While this qualitative study provides value to the field. The lack of placebo control presents a significant limitation, meaning any results cannot be attributed solely to microdosing. Reported changes may have been influenced by factors like trial involvement or engagement in study activities.For example, participants were encouraged via the app to engage in mood-enhancing behaviours (e.g. meditation, exercise, or treating themselves) about an hour after dosing. It remains unclear whether increased self-determination resulted from LSD or from these encouraged behaviours or a combination of both. The absence of a placebo also introduces potential for expectancy effects, as participants were aware they were receiving the drug, which may lead to preconceived notions about its effects.
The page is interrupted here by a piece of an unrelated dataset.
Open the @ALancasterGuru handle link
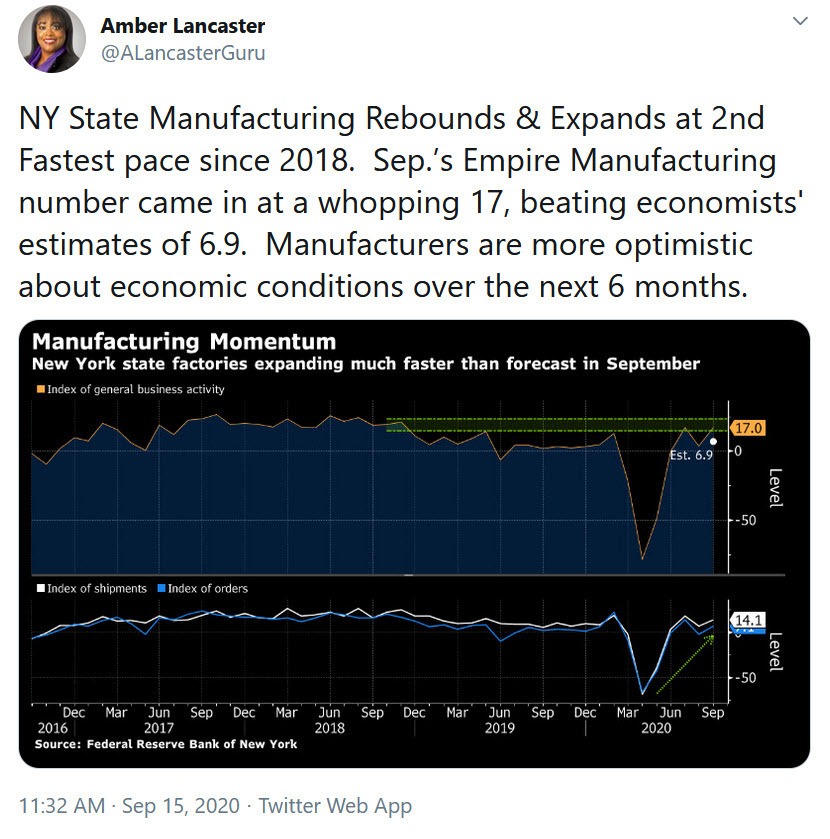The height and width of the screenshot is (839, 830). (183, 53)
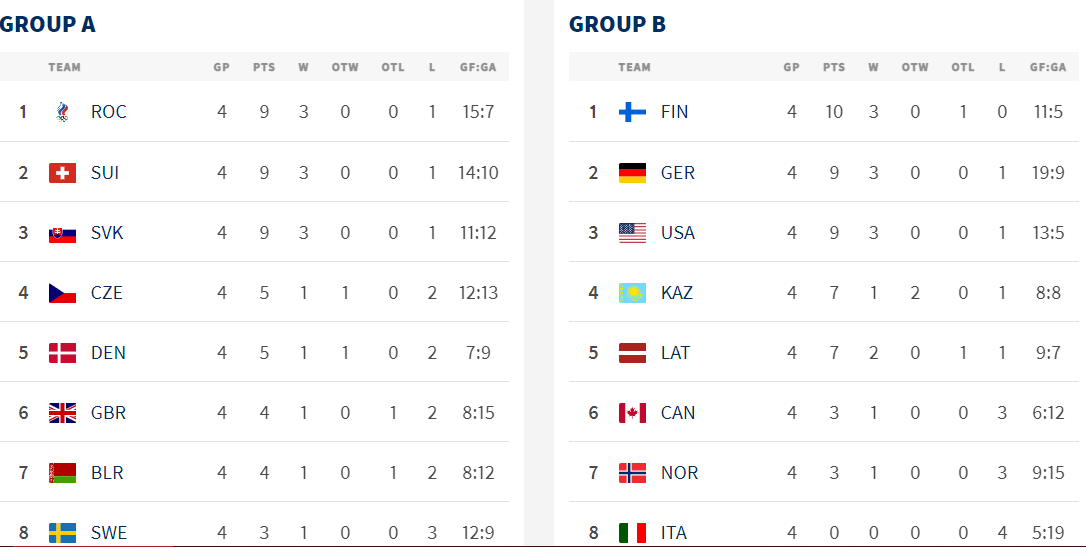Screen dimensions: 1086x547
Task: Open the CZE team link
Action: pyautogui.click(x=107, y=293)
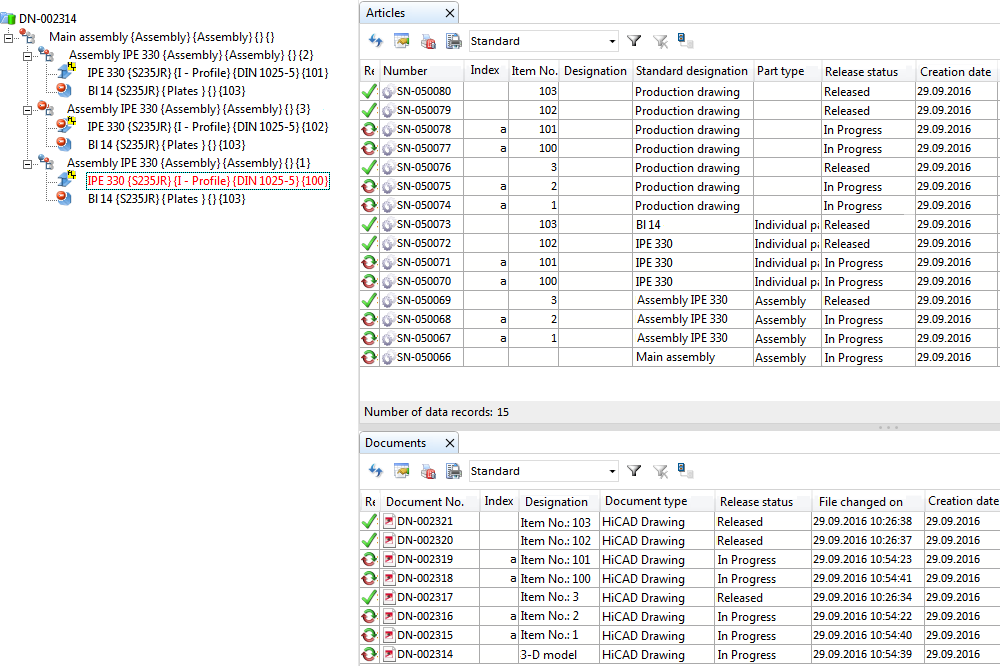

This is especially relevant in the psychedelic field, where media hype and the promise of significant outcomes can amplify expectationsand possibly moderate outcomes.To mitigate this in future trials, two arms should follow the same protocol, but with one group receiving an active placebo that mimics certain subjective effects, making it harder to discern their condition (i.e. a stimulant such as caffeine or low doses of methylphenidate). Future work should include quantitative assessments of symptom trajectories, enabling systematic evaluation and comparison of improvements or lack thereof across groups. Another limitation of our study was that the participants, by chance, mostly had moderate to low levels of depression. Thus, the results from this qualitative investigation may or may not apply to those with more severe levels of depression. Subsequent research should include a broader range of depression severities to investigate this further.

CONCLUSION

The present work provides in-depth insight into the experience of individuals with MDD who participated in an open-label LSD microdosing trial. Participants reported that microdosing promoted self-determination, enabling them to re-engage with the world, fostering a broad sense of connectedness to themselves, others and their environment, along with enhanced cognitive processing. We posit that these three factors appear to create a multi-directional positive feedback loop, ultimately contributing to improvements in emotional well-being. However, it is important to note that some participants reported side effects, highlighting the need for a titration protocol to minimise adverse effects. Further, a subset of participants noted no symptom change, emphasising that microdosing is not necessarily a panacea for all individuals. Given the open-label design, reported benefits or side effects may reflect expectations or natural variation in depression rather than LSD itself, so no causal link can be inferred. Nonetheless, these findings provide a first step for future placebo-controlled trials.